Data records |
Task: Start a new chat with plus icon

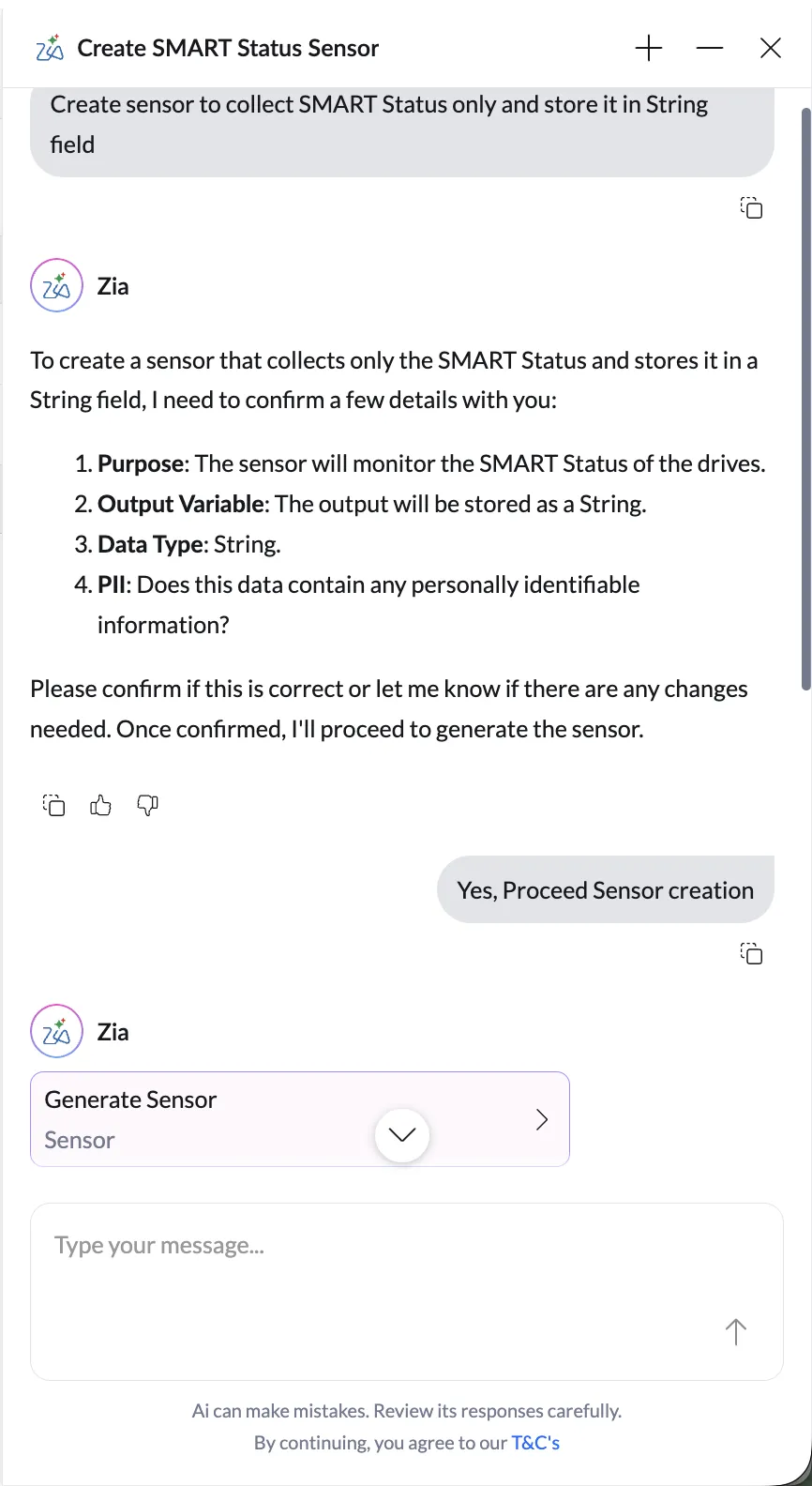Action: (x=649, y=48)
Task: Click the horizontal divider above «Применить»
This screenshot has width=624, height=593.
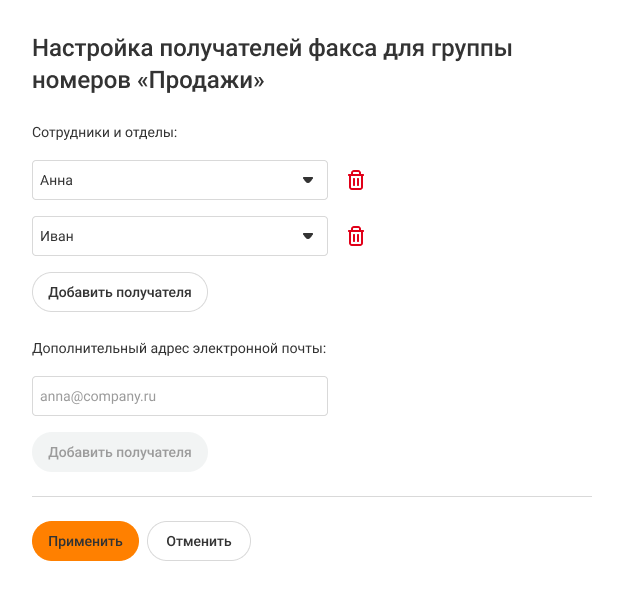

--

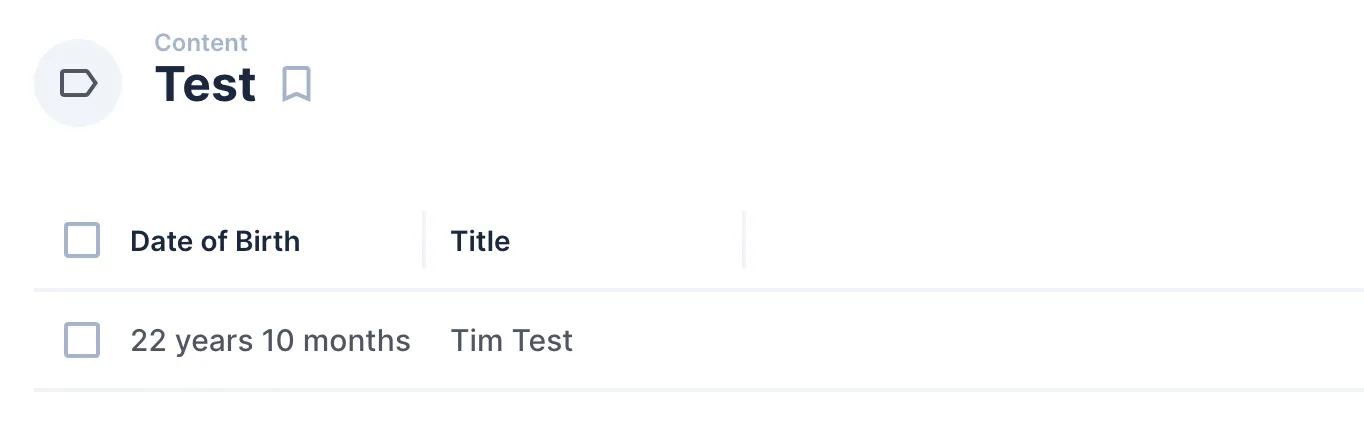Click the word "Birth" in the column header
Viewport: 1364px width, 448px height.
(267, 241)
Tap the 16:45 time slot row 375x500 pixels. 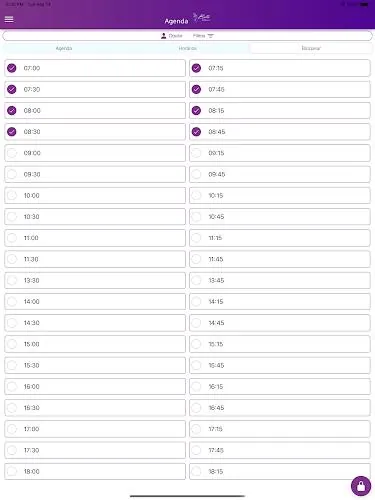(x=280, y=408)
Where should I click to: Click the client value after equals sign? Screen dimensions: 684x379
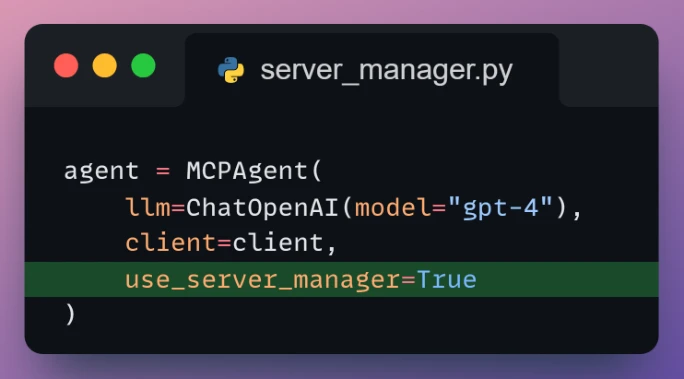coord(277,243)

How to complete this task | Copy word for word only the lines above from the one with "Task: Start a new chat with plus icon" through the one with "This screenshot has width=624, height=593.". Leave pictures out.

Task solution |
Task: Start a new chat with plus icon

Action: (x=649, y=48)
Task: Click the horizontal divider above «Применить»
This screenshot has width=624, height=593.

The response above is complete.